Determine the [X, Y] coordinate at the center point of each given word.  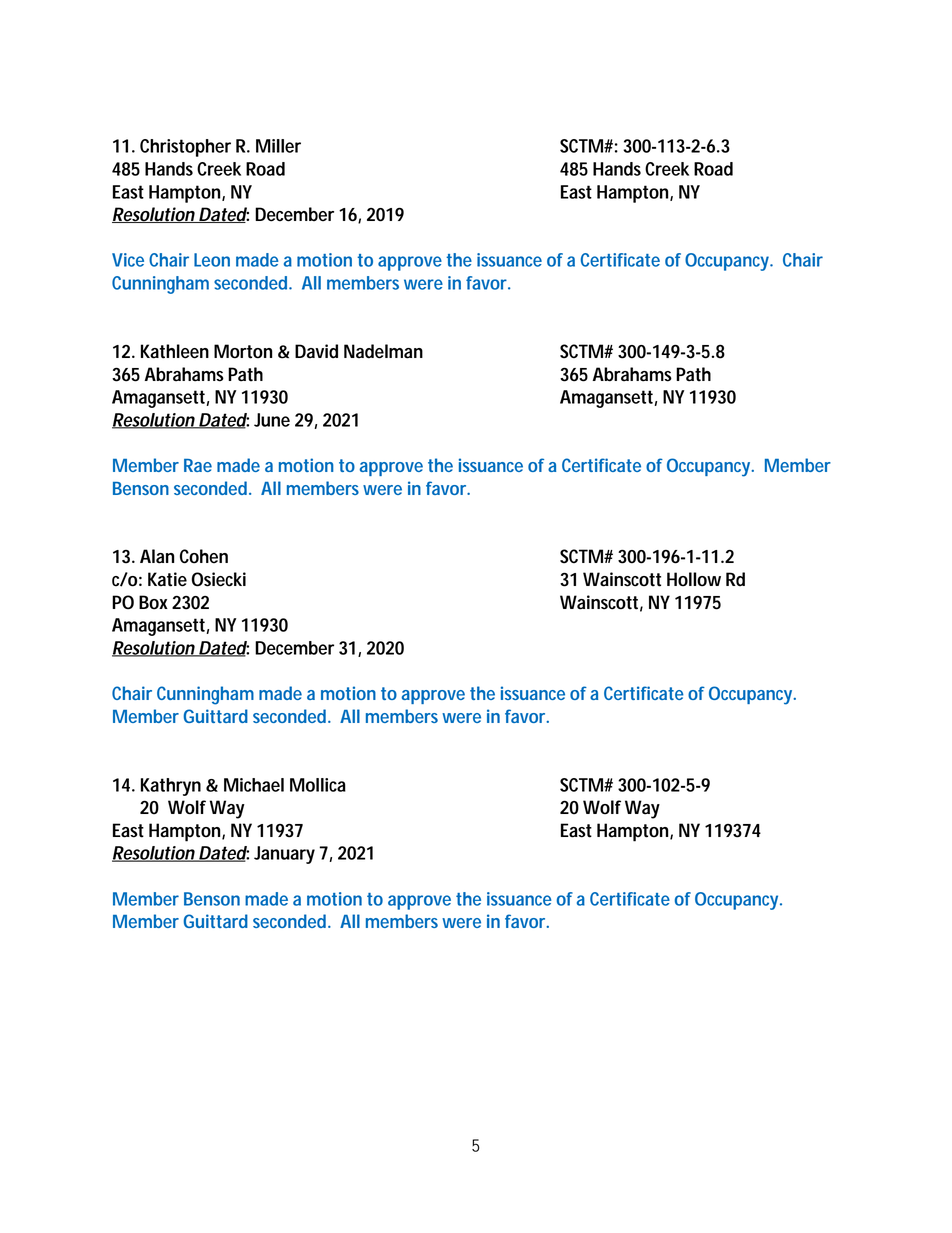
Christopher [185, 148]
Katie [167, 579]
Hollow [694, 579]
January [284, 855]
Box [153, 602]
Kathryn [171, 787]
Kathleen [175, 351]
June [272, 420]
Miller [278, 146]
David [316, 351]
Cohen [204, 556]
══════════════════════════════
▶ **What is expected**
Write out every line of the rows above as a JSON list of strings, one string per line, skipping any blank lines. Leave out the pictures.

▶ **Exercise response**
[
  "Determine the [X, Y] coordinate at the center point of each given word.  ",
  "Christopher [185, 148]",
  "Katie [167, 579]",
  "Hollow [694, 579]",
  "January [284, 855]",
  "Box [153, 602]",
  "Kathryn [171, 787]",
  "Kathleen [175, 351]",
  "June [272, 420]",
  "Miller [278, 146]",
  "David [316, 351]",
  "Cohen [204, 556]"
]